_AUFGABE A:_
Erklären Sie in ein bis drei Sätzen, warum laut der Seite die Fahrtkosten zwischen der Wohnung und der Landesfinanzschule Niedersachsen nur begrenzt abgezogen werden können.

_SEITE:_
-.-.-

Entscheidungsstichwort (Thema)
Zum Begriff der regelmäßigen Arbeitsstätte
Leitsatz (redaktionell)
- Zum Begriff der regelmäßigen Arbeitsstätte
- Grundfall der regelmäßigen Arbeitsstätte ist die auf Dauer und Nachhaltigkeit angelegte Arbeitsstätte, auf deren immer gleiche Wege sich der ArbN in unterschiedlicher Weise einstellen und auf eine Minderung der Wegekosten hinwirken kann.
- Eine auf 3 Jahre befristete Abordnung/Versetzung an die Landesfinanzschule Niedersachsen führt dazu, dass diese als regelmäßige Arbeitsstätte anzusehen ist.
- Das hat zur Folge, dass Fahrtkosten zwischen der Wohnung und dieser Arbeitsstelle nur begrenzt als WK i.R.d. § 9 Abs. 1 Satz 1 Nr. 4 EStG abgezogen werden können.
Normenkette
EStG § 9 Abs. 1 S. 1 Nr. 4
Streitjahr(e)
1996, 1997
Nachgehend
Tatbestand
Die Beteiligten streiten darüber, ob Fahrten zwischen Wohnung und Dienststelle steuerlich im Rahmen der Entfernungspauschale oder nach Reisekostengrundsätzen zu berücksichtigen sind.
Der Kläger ist Finanzbeamter. Aufgrund eines Schreibens der Oberfinanzdirektion Hannover vom 27. Juli 1993 wurde er mit Wirkung vom 1. August 1993 vom Finanzamt Göttingen an die Landesfinanzschule Niedersachsen in Bad Eilsen abgeordnet. Der dortige Einsatz wurde „bis längstens 31. Juli 1996 befristet”. Mit Schreiben vom 22. Oktober 1993 wurde der Kläger „aus dienstlichen Gründen mit Wirkung vom 1. November 1993 vom Finanzamt Göttingen an die Landesfinanzschule Niedersachsen” versetzt. Das Schreiben enthielt den Hinweis, dass „nach derzeitigem Stand eine Verwendung bei der Landesfinanzschule Niedersachsen bis zum 31. Juli 1996 vorgesehen” sei.

-.-.-

_DATEN ZUR AUFGABE:_

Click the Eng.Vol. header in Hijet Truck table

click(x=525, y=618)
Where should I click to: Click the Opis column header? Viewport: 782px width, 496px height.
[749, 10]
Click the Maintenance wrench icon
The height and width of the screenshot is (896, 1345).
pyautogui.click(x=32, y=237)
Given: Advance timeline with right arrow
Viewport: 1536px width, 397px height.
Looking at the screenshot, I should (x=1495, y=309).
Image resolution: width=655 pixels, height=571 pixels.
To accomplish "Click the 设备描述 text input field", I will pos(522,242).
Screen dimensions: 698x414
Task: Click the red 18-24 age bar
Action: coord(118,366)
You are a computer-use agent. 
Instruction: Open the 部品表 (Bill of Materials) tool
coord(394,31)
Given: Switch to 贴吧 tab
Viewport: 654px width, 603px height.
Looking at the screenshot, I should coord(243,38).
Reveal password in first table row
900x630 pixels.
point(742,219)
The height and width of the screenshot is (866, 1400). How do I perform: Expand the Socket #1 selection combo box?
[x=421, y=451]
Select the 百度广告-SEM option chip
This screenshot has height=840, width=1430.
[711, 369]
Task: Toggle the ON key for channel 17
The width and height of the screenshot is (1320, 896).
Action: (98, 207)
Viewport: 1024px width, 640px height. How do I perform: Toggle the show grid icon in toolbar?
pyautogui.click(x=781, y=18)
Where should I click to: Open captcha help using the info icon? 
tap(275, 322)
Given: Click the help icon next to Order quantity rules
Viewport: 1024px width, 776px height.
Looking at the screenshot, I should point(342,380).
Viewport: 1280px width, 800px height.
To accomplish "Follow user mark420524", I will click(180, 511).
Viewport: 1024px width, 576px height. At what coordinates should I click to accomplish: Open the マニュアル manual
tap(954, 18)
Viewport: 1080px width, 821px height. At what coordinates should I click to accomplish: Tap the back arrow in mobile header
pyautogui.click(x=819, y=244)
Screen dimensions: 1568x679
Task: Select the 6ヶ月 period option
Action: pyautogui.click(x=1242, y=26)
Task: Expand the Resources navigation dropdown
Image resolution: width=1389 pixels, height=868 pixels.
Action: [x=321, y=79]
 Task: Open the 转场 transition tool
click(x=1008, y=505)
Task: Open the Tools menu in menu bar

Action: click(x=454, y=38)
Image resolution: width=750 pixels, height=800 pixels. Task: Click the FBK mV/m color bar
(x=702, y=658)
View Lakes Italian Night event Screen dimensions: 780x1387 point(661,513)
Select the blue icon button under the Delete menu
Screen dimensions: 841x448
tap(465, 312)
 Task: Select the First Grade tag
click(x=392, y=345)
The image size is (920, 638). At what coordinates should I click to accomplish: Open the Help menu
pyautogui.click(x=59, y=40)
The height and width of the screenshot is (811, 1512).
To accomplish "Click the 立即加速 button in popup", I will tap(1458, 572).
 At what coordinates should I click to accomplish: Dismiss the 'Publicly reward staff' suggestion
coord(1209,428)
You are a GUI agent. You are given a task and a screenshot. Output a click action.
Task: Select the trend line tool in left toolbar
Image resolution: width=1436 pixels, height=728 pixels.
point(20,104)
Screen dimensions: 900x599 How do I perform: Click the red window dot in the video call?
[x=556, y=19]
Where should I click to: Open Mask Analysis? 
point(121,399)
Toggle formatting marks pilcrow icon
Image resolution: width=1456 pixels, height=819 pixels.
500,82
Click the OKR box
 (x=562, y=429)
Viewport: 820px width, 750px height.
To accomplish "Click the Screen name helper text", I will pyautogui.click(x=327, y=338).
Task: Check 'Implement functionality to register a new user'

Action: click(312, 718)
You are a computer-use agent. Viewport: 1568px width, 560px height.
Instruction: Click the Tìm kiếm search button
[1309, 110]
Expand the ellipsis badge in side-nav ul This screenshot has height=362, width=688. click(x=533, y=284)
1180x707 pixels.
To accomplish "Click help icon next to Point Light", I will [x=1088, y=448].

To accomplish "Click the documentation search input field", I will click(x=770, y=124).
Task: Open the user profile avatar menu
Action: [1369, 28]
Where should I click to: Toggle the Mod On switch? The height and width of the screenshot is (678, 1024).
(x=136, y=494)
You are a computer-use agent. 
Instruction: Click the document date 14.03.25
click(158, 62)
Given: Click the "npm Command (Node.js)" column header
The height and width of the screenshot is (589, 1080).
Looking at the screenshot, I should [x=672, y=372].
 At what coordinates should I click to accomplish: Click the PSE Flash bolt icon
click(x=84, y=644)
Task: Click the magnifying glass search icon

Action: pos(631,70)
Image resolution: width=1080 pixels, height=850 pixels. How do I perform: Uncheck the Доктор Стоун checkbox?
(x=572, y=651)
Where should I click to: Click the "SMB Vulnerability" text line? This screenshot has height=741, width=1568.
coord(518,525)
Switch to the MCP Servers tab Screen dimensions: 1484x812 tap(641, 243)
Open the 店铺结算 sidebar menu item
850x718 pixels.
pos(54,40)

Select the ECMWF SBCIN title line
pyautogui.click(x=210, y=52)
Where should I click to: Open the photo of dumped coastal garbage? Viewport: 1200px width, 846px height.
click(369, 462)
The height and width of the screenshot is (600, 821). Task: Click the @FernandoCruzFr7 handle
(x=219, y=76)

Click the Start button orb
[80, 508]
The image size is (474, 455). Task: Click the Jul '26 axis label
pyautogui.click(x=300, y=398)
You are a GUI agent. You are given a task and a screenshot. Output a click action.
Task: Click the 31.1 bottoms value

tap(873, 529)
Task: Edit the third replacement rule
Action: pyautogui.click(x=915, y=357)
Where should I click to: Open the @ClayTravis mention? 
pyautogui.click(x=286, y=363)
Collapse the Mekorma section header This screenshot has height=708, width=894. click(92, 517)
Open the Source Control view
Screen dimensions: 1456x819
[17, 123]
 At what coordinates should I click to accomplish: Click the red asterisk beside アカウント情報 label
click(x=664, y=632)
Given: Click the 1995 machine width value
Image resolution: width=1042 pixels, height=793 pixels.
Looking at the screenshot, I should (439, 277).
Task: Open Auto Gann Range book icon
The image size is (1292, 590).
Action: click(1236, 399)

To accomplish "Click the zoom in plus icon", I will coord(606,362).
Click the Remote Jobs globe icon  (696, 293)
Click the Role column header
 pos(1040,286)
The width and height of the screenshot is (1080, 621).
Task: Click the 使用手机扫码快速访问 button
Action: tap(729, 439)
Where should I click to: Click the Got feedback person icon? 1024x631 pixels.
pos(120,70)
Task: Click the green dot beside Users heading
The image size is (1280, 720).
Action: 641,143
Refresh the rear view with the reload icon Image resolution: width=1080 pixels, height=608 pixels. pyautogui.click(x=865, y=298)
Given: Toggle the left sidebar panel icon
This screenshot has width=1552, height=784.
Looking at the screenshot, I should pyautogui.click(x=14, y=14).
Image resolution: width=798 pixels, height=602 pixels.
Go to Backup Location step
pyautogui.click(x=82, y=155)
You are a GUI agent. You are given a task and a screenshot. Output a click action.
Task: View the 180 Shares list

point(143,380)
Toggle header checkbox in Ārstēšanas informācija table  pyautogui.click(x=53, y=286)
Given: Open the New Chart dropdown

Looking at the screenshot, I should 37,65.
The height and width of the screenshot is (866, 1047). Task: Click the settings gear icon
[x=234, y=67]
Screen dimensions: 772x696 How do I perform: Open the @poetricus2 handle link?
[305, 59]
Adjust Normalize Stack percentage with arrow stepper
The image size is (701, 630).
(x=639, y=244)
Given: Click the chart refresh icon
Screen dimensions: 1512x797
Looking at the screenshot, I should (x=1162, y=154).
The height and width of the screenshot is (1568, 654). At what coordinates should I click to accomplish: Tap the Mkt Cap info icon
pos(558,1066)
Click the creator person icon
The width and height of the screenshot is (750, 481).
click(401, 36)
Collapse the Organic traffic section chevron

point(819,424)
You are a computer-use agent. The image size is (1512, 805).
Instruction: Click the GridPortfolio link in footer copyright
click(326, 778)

-.-.-

_AUFGABE B:_
Schreiben Sie aus den Einträgen die Zeilen wortgetreu ab. Beginnen Sie bei der Zeile mit „At what coordinates should I click to accomplish: Click the red“, und hören Sie nach der Zeile mit „Action: click(1236, 399)“ auf.

_SCHRIFTLICHE ANTWORT A:_
Die auf 3 Jahre befristete Abordnung/Versetzung an die Landesfinanzschule Niedersachsen führt dazu, dass diese als regelmäßige Arbeitsstätte anzusehen ist. Daher können die Fahrtkosten zwischen der Wohnung und dieser Arbeitsstelle nur begrenzt im Rahmen des § 9 Abs. 1 Satz 1 Nr. 4 EStG abgezogen werden.

_SCHRIFTLICHE ANTWORT B:_
 At what coordinates should I click to accomplish: Click the red asterisk beside アカウント情報 label
click(x=664, y=632)
Given: Click the 1995 machine width value
Image resolution: width=1042 pixels, height=793 pixels.
Looking at the screenshot, I should (439, 277).
Task: Open Auto Gann Range book icon
The image size is (1292, 590).
Action: click(1236, 399)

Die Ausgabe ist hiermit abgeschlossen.